_ASSIGNMENT:_ In the records below, find the line that contains "The image size is (695, 497)." and repeat it, along with each line after it, exactly as written.

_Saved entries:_

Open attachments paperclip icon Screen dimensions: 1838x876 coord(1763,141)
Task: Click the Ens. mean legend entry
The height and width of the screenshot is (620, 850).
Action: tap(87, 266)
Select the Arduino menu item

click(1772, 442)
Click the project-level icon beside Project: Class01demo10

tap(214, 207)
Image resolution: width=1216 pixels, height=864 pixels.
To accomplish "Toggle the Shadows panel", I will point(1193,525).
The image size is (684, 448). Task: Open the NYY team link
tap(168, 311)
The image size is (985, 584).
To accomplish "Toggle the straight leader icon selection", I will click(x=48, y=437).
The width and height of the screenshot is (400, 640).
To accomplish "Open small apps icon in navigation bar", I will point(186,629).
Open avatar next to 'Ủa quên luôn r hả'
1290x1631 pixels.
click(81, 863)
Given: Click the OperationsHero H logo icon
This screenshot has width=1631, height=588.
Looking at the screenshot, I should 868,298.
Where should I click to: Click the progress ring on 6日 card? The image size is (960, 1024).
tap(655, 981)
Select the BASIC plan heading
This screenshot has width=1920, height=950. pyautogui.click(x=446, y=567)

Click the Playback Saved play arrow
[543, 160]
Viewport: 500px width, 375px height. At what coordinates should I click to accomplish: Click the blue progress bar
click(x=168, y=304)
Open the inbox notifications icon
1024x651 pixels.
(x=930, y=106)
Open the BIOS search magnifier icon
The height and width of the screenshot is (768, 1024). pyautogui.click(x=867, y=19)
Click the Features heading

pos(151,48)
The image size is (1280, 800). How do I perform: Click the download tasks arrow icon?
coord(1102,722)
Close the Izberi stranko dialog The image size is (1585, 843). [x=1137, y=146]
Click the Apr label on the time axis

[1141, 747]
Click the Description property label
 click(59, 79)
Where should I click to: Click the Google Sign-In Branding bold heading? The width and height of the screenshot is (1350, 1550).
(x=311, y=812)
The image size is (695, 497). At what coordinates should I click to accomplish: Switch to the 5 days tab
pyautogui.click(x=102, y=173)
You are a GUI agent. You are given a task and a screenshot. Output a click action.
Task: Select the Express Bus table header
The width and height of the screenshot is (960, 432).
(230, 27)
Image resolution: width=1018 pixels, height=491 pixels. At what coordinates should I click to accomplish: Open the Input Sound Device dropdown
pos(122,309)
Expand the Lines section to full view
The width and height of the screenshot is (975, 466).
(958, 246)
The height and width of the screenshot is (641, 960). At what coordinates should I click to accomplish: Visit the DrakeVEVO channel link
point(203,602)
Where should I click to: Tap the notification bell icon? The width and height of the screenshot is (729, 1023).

_OUTPUT OF THE TASK:_
The image size is (695, 497). At what coordinates should I click to accomplish: Switch to the 5 days tab
pyautogui.click(x=102, y=173)
You are a GUI agent. You are given a task and a screenshot. Output a click action.
Task: Select the Express Bus table header
The width and height of the screenshot is (960, 432).
(230, 27)
Image resolution: width=1018 pixels, height=491 pixels. At what coordinates should I click to accomplish: Open the Input Sound Device dropdown
pos(122,309)
Expand the Lines section to full view
The width and height of the screenshot is (975, 466).
(958, 246)
The height and width of the screenshot is (641, 960). At what coordinates should I click to accomplish: Visit the DrakeVEVO channel link
point(203,602)
Where should I click to: Tap the notification bell icon? The width and height of the screenshot is (729, 1023).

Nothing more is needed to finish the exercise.